When you may be required to evacuate your property, you will decide whether you are able to safely evacuate the horses or whether you will leave them behind.

The following points to consider:

  • Urgency and the safety of all people on the property
  • Local evacuation orders
  • Time and resources available to you
  • Where can you evacuate horses to? Neighbours / agistment/ racecourses etc.
  • How will you transport horses? Are all horses able to be easily transported?
  • Who will help?
  • Evacuation routes: have more than one in case your primary route is closed off

Will my horses which remain be stabled or turned out?
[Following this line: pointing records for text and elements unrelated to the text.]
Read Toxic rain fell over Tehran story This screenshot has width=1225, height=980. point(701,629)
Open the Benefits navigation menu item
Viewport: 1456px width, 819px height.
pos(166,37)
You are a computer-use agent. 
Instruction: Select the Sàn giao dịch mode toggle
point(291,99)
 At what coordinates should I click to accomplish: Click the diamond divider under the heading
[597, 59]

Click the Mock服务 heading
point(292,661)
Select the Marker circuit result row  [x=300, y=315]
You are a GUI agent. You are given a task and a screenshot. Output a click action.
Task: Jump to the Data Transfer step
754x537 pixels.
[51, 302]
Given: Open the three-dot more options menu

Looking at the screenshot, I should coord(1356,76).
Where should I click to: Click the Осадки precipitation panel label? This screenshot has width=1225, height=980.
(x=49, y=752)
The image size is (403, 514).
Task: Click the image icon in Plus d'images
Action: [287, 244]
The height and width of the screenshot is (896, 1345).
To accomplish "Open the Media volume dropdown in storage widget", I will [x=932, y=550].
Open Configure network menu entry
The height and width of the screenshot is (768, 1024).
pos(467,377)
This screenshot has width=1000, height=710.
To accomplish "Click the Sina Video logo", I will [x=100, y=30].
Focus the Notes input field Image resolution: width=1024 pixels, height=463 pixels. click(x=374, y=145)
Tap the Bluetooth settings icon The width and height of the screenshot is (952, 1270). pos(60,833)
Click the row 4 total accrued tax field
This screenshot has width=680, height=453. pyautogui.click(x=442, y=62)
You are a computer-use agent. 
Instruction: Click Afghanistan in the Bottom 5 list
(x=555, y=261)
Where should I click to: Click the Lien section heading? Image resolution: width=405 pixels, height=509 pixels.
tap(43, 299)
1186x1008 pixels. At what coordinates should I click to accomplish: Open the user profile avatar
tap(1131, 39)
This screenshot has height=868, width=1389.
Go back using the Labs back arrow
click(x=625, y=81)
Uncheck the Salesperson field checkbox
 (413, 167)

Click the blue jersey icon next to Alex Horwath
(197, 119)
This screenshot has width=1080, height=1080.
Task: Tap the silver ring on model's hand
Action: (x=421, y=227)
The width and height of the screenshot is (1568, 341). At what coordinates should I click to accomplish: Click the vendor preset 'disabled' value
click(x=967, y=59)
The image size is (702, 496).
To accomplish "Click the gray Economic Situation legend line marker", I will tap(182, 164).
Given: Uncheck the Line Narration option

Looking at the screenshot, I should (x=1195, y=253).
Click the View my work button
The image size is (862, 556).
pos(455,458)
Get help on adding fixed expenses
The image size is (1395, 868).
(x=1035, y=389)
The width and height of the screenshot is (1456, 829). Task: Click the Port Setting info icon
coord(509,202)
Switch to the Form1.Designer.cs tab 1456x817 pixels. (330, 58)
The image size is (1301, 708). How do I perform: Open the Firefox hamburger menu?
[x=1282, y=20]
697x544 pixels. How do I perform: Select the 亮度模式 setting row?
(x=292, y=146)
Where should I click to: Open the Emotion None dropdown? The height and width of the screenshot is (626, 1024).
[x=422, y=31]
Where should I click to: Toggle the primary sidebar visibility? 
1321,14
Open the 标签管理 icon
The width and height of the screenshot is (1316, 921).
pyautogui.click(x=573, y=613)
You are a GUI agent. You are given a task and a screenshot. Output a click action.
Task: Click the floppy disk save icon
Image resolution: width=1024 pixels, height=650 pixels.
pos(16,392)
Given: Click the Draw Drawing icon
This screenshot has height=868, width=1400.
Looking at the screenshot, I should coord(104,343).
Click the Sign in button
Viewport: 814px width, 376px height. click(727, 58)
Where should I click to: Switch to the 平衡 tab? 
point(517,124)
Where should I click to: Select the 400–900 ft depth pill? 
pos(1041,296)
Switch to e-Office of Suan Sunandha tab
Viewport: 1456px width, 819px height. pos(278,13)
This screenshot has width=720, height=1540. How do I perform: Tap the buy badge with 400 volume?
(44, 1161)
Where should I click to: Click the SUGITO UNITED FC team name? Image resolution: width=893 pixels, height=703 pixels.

Can I move them somewhere safer on my own property?

Depending on the emergency scenario, horses may need to be moved to a safer area on the property.

Consider the following:

  • Fencing and access to major roads or other hazards locally
  • Proximity of large tress or overhead power lines
  • Structural stability of sheds or stables
  • Ability of horses to get to higher ground unimpeded
  • Shelter from elements
  • Horse numbers, overcrowding, stress and risk of injury
  • Other hazards in leaving the property or getting to the property after an emergency evacuation and on-going risks to their care


  • If you can stay on your property, check that all the horses are contained and that fences have not been taken out by power cuts, fire, land slips, or flooding.
  • Consider opening gates within your property to allow your horses easy access to safe ground.
  • Do not open gates onto roadways or cut roadside fences.
  • Make sure your horses have access to clean feed and water in their new contained space until they can be moved back to their usual paddock/stable.


PLAN: It is essential to pack and be ready with both a home survival kit and a portable escape kit click here for the Lifestyle Block Emergency Preparedness Handbook

Feed: sufficient quantity and quality, that is easily accessible to allow all my horses to go untended for up to 5 days

·        Dry roughage

·        Grazing

·        Pelleted feed stored in a dry place

Water: access to sufficient quality drinking water for up to 5 days per horse, especially where water supply may be interrupted or access to drinking water hampered in natural disasters

·        Water cans/ bins of water replaced every 4-6 months with fresh water

Identification: I can easily identify my horses and others will know who they belong to

·        Microchip details and horse records

·        Halters with ID tags/Neck ID tags

·        Hoof markers or pastern ID tags

·        Livestock markers or spray paint

First Aid: Minor injuries and illnesses can be managed without access to veterinary care.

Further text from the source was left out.